### AIM OF THE EXERCISE
The complete listing should be restated word for word.
** SUPPLIED DATA follows **
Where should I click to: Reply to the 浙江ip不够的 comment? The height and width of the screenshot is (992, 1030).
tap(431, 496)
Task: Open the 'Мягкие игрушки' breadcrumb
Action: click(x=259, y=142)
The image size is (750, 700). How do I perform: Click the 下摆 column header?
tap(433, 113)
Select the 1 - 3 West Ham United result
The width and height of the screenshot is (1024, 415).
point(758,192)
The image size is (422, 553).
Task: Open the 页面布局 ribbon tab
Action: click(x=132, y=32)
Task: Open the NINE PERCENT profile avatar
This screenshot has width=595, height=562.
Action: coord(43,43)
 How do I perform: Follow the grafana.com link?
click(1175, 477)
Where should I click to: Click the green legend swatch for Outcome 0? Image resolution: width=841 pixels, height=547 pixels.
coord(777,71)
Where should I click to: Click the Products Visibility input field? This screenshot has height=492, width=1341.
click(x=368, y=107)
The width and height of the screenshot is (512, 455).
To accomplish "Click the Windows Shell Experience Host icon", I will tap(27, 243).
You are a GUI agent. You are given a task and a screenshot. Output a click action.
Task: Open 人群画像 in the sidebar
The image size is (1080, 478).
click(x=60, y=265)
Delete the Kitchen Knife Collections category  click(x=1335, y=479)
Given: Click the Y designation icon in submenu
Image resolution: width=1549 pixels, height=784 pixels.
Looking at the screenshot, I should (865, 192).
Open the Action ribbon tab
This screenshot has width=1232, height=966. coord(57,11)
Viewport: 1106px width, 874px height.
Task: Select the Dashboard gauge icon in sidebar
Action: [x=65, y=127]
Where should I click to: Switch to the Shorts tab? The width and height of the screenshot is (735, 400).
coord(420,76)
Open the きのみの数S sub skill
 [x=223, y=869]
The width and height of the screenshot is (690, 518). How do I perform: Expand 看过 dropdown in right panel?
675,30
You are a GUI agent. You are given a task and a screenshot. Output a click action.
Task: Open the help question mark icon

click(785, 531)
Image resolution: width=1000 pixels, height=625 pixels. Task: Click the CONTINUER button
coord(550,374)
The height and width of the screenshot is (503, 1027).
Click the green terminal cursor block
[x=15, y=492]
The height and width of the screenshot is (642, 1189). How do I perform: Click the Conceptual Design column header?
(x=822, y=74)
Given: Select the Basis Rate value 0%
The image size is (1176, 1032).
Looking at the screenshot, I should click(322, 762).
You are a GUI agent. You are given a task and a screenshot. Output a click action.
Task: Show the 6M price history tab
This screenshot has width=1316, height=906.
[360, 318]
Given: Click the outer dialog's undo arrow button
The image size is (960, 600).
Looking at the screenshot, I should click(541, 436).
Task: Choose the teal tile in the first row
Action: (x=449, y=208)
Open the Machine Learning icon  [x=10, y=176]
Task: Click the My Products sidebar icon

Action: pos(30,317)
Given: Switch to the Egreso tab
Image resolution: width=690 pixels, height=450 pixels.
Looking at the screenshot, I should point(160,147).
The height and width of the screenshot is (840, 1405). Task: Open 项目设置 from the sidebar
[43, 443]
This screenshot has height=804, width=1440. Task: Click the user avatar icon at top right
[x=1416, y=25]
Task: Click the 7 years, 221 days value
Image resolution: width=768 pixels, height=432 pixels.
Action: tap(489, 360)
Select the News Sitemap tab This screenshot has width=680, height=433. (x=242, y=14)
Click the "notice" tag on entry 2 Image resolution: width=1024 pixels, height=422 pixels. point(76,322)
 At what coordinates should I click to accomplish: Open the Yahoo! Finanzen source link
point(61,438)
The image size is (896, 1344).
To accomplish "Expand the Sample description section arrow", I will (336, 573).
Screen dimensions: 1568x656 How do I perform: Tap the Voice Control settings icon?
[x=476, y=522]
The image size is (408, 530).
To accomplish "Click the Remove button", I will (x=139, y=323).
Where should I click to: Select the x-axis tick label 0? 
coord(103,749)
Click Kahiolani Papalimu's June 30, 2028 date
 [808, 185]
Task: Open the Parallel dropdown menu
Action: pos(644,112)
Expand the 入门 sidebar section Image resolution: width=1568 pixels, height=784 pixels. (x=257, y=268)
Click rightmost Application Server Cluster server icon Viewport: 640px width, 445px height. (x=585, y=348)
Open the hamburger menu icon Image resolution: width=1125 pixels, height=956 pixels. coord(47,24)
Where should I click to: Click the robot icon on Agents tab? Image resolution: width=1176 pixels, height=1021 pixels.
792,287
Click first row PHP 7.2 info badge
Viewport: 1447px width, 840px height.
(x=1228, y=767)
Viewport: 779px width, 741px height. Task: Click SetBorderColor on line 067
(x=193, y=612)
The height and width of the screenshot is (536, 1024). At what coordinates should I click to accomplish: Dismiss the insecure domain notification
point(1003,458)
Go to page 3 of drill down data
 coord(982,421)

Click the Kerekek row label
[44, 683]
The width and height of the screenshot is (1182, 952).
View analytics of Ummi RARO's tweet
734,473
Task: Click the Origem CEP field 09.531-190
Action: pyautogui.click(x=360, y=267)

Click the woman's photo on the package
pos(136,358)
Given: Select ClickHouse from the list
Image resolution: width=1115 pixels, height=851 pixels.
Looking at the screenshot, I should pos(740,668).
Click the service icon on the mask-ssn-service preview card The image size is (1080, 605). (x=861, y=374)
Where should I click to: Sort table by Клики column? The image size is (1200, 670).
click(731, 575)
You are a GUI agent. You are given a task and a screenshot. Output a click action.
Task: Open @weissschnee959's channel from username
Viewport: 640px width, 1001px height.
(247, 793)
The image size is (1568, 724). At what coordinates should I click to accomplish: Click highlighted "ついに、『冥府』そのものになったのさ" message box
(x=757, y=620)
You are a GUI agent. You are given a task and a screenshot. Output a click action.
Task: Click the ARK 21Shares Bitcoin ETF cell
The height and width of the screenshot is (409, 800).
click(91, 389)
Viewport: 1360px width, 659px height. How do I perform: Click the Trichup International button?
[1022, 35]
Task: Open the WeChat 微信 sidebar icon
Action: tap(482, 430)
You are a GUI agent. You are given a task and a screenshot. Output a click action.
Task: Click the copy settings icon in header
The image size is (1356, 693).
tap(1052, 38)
** End of SUPPLIED DATA **
### WRITTEN ANSWER
Where should I click to: Reply to the 浙江ip不够的 comment? The height and width of the screenshot is (992, 1030).
tap(431, 496)
Task: Open the 'Мягкие игрушки' breadcrumb
Action: click(x=259, y=142)
The image size is (750, 700). How do I perform: Click the 下摆 column header?
tap(433, 113)
Select the 1 - 3 West Ham United result
The width and height of the screenshot is (1024, 415).
point(758,192)
The image size is (422, 553).
Task: Open the 页面布局 ribbon tab
Action: click(x=132, y=32)
Task: Open the NINE PERCENT profile avatar
This screenshot has width=595, height=562.
Action: coord(43,43)
 How do I perform: Follow the grafana.com link?
click(1175, 477)
Where should I click to: Click the green legend swatch for Outcome 0? Image resolution: width=841 pixels, height=547 pixels.
coord(777,71)
Where should I click to: Click the Products Visibility input field? This screenshot has height=492, width=1341.
click(x=368, y=107)
The width and height of the screenshot is (512, 455).
To accomplish "Click the Windows Shell Experience Host icon", I will tap(27, 243).
You are a GUI agent. You are given a task and a screenshot. Output a click action.
Task: Open 人群画像 in the sidebar
The image size is (1080, 478).
click(x=60, y=265)
Delete the Kitchen Knife Collections category  click(x=1335, y=479)
Given: Click the Y designation icon in submenu
Image resolution: width=1549 pixels, height=784 pixels.
Looking at the screenshot, I should (865, 192).
Open the Action ribbon tab
This screenshot has width=1232, height=966. coord(57,11)
Viewport: 1106px width, 874px height.
Task: Select the Dashboard gauge icon in sidebar
Action: [x=65, y=127]
Where should I click to: Switch to the Shorts tab? The width and height of the screenshot is (735, 400).
coord(420,76)
Open the きのみの数S sub skill
 [x=223, y=869]
The width and height of the screenshot is (690, 518). How do I perform: Expand 看过 dropdown in right panel?
675,30
You are a GUI agent. You are given a task and a screenshot. Output a click action.
Task: Open the help question mark icon

click(785, 531)
Image resolution: width=1000 pixels, height=625 pixels. Task: Click the CONTINUER button
coord(550,374)
The height and width of the screenshot is (503, 1027).
Click the green terminal cursor block
[x=15, y=492]
The height and width of the screenshot is (642, 1189). How do I perform: Click the Conceptual Design column header?
(x=822, y=74)
Given: Select the Basis Rate value 0%
The image size is (1176, 1032).
Looking at the screenshot, I should click(322, 762).
You are a GUI agent. You are given a task and a screenshot. Output a click action.
Task: Show the 6M price history tab
This screenshot has width=1316, height=906.
[360, 318]
Given: Click the outer dialog's undo arrow button
The image size is (960, 600).
Looking at the screenshot, I should click(541, 436).
Task: Choose the teal tile in the first row
Action: (x=449, y=208)
Open the Machine Learning icon  [x=10, y=176]
Task: Click the My Products sidebar icon

Action: pos(30,317)
Given: Switch to the Egreso tab
Image resolution: width=690 pixels, height=450 pixels.
Looking at the screenshot, I should point(160,147).
The height and width of the screenshot is (840, 1405). Task: Open 项目设置 from the sidebar
[43, 443]
This screenshot has height=804, width=1440. Task: Click the user avatar icon at top right
[x=1416, y=25]
Task: Click the 7 years, 221 days value
Image resolution: width=768 pixels, height=432 pixels.
Action: tap(489, 360)
Select the News Sitemap tab This screenshot has width=680, height=433. (x=242, y=14)
Click the "notice" tag on entry 2 Image resolution: width=1024 pixels, height=422 pixels. point(76,322)
 At what coordinates should I click to accomplish: Open the Yahoo! Finanzen source link
point(61,438)
The image size is (896, 1344).
To accomplish "Expand the Sample description section arrow", I will (336, 573).
Screen dimensions: 1568x656 How do I perform: Tap the Voice Control settings icon?
[x=476, y=522]
The image size is (408, 530).
To accomplish "Click the Remove button", I will (x=139, y=323).
Where should I click to: Select the x-axis tick label 0? 
coord(103,749)
Click Kahiolani Papalimu's June 30, 2028 date
 [808, 185]
Task: Open the Parallel dropdown menu
Action: pos(644,112)
Expand the 入门 sidebar section Image resolution: width=1568 pixels, height=784 pixels. (x=257, y=268)
Click rightmost Application Server Cluster server icon Viewport: 640px width, 445px height. (x=585, y=348)
Open the hamburger menu icon Image resolution: width=1125 pixels, height=956 pixels. coord(47,24)
Where should I click to: Click the robot icon on Agents tab? Image resolution: width=1176 pixels, height=1021 pixels.
792,287
Click first row PHP 7.2 info badge
Viewport: 1447px width, 840px height.
(x=1228, y=767)
Viewport: 779px width, 741px height. Task: Click SetBorderColor on line 067
(x=193, y=612)
The height and width of the screenshot is (536, 1024). At what coordinates should I click to accomplish: Dismiss the insecure domain notification
point(1003,458)
Go to page 3 of drill down data
 coord(982,421)

Click the Kerekek row label
[44, 683]
The width and height of the screenshot is (1182, 952).
View analytics of Ummi RARO's tweet
734,473
Task: Click the Origem CEP field 09.531-190
Action: pyautogui.click(x=360, y=267)

Click the woman's photo on the package
pos(136,358)
Given: Select ClickHouse from the list
Image resolution: width=1115 pixels, height=851 pixels.
Looking at the screenshot, I should pos(740,668).
Click the service icon on the mask-ssn-service preview card The image size is (1080, 605). (x=861, y=374)
Where should I click to: Sort table by Клики column? The image size is (1200, 670).
click(731, 575)
You are a GUI agent. You are given a task and a screenshot. Output a click action.
Task: Open @weissschnee959's channel from username
Viewport: 640px width, 1001px height.
(247, 793)
The image size is (1568, 724). At what coordinates should I click to accomplish: Click highlighted "ついに、『冥府』そのものになったのさ" message box
(x=757, y=620)
You are a GUI agent. You are given a task and a screenshot. Output a click action.
Task: Click the ARK 21Shares Bitcoin ETF cell
The height and width of the screenshot is (409, 800).
click(91, 389)
Viewport: 1360px width, 659px height. How do I perform: Click the Trichup International button?
[1022, 35]
Task: Open the WeChat 微信 sidebar icon
Action: tap(482, 430)
You are a GUI agent. You are given a task and a screenshot. Output a click action.
Task: Click the copy settings icon in header
The image size is (1356, 693).
tap(1052, 38)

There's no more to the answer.